ORE User Guide - HTTP Implementation and Multiple Serializations

Abstract

Open Archives Initiative Object Reuse and Exchange (OAI-ORE) defines standards for the description and exchange of aggregations of Web resources. This document describes implementation of OAI-ORE using HTTP [RFC2616], the must widely used protocol of the current World Wide Web. Mechanisms that support multiple Resource Maps in different serializations are described in detail. This user guide is one of several documents comprising the OAI-ORE specification and user guide.

1. Introduction

The use of HTTP URIs to identify ORE Aggregations and Resource Maps leverages the extensive infrastructure and tools of the current World Wide Web [Web Architecture]. HTTP is the best supported protocol of current web browsers, crawlers, search engines, feed aggregators, and many other tools.

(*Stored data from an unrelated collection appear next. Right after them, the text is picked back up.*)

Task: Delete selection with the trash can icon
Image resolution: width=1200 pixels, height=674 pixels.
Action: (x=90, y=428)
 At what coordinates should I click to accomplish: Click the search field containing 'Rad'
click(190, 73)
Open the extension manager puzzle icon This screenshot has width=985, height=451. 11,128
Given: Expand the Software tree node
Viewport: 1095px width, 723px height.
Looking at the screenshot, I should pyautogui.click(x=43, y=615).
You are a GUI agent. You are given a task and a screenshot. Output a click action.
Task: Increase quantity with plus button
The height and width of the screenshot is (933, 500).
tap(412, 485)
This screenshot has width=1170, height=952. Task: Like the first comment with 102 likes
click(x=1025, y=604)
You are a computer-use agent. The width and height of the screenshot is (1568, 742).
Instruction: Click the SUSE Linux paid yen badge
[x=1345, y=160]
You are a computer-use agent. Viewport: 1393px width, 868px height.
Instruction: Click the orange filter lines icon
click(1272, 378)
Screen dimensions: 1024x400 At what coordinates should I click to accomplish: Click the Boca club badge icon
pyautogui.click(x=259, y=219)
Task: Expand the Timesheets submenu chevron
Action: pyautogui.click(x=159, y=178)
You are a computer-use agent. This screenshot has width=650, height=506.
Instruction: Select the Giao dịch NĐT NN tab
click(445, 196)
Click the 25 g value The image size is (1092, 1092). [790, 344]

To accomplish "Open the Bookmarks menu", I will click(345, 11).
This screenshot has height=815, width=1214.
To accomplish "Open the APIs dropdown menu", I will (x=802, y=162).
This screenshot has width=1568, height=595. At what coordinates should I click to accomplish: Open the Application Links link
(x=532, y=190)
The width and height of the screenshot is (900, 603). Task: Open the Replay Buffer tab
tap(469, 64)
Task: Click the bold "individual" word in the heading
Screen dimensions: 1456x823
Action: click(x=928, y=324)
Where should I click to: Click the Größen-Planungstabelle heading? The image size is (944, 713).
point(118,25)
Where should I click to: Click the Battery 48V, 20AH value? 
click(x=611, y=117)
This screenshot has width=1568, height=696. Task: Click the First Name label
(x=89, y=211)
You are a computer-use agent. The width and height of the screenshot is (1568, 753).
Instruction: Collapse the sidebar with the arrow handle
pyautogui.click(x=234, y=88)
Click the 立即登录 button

HTTP provides mechanisms that allow the Aggregation to yield or redirect to a Resource Map as required by the ORE Data Model. HTTP is thus the RECOMMENDED protocol and associated URI scheme for ORE Aggregations and Resource Maps.

There may be one or more Resource Maps that describe a particular Aggregation. These will likely differ in their serialization format, serialization specific metadata (e.g. creation time) etc., and are thus separate resources from a Web Architecture standpoint. Each Resource Map should thus have a different URI (ReM-1, ReM-2 etc.) and it is incorrect to make multiple Resource Maps available from a single URI via content negotiation.

In application domains such as scholarly communication, there are already many aggregations of resources on the web. These are often described by HTML "splash pages" such as http://arxiv.org/abs/astro-ph/0601007. which provide description and access to components. Splash pages and the URIs that identify them are NOT ORE Aggregations or Resource Maps. However, with RDFa and microformats it is possible to embed a Resource Map in a splash page and we discuss this case below. If there exists a splash page that does not contain an RDFa or microformat representation of a Resource Map then that page should not be available via content negotiation from the Aggregation.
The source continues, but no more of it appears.